═══ Dataset excerpts

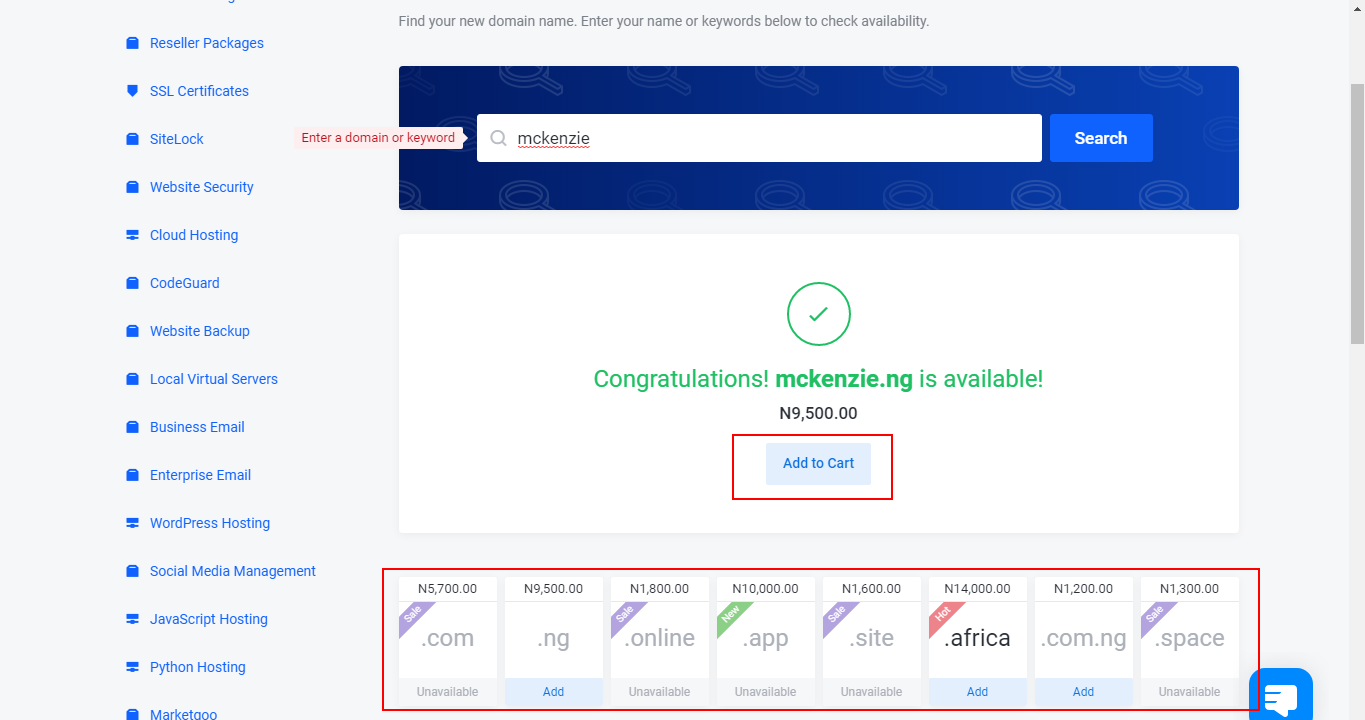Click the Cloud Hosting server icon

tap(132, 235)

══════
═══ Dataset excerpts

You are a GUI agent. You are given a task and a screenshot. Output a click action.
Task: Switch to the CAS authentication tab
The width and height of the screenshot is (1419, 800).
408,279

══════
═══ Dataset excerpts

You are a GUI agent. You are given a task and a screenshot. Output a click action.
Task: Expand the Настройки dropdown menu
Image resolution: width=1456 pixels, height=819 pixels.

══════

What the task requires
Look above for the line with "Task: Expand the Настройки dropdown menu" and the line with "Image resolution: width=1456". Write out those two lines and all the lines between them, exactly, and no others.

Exercise response
Task: Expand the Настройки dropdown menu
Image resolution: width=1456 pixels, height=819 pixels.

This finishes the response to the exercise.